What you have to do> Nothing but a number is wanted here: the count of lines in the data holding the word "will".

Stored records>
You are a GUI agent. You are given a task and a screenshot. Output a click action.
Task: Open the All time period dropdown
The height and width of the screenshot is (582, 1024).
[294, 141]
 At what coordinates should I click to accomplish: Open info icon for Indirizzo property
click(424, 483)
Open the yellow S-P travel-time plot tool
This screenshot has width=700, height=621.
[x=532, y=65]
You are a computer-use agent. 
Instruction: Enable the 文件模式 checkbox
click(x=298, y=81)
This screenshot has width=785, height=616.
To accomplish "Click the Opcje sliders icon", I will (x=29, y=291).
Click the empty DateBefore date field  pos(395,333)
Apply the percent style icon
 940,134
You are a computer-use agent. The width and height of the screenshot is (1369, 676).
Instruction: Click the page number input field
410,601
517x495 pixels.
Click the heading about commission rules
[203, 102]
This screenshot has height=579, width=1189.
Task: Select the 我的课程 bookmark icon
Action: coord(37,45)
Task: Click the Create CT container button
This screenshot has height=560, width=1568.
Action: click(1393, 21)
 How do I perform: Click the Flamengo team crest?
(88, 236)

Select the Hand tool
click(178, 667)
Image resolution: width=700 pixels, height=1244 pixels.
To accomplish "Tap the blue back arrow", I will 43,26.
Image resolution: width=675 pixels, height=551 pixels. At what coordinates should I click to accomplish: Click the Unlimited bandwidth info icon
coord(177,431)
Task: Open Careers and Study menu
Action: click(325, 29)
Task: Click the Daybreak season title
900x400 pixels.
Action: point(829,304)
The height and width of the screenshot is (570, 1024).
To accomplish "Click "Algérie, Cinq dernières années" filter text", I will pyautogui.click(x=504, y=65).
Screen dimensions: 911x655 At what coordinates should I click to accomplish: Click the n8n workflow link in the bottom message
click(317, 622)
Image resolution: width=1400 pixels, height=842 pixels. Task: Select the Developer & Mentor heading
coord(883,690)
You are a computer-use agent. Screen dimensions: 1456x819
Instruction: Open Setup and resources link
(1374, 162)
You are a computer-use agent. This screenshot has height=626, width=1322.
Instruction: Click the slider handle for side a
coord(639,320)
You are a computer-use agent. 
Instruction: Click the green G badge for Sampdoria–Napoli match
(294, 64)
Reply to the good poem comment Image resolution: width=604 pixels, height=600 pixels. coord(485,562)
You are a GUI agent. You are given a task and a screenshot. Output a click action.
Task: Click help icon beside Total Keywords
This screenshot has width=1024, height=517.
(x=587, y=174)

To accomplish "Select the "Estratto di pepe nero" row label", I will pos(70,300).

Written response> 4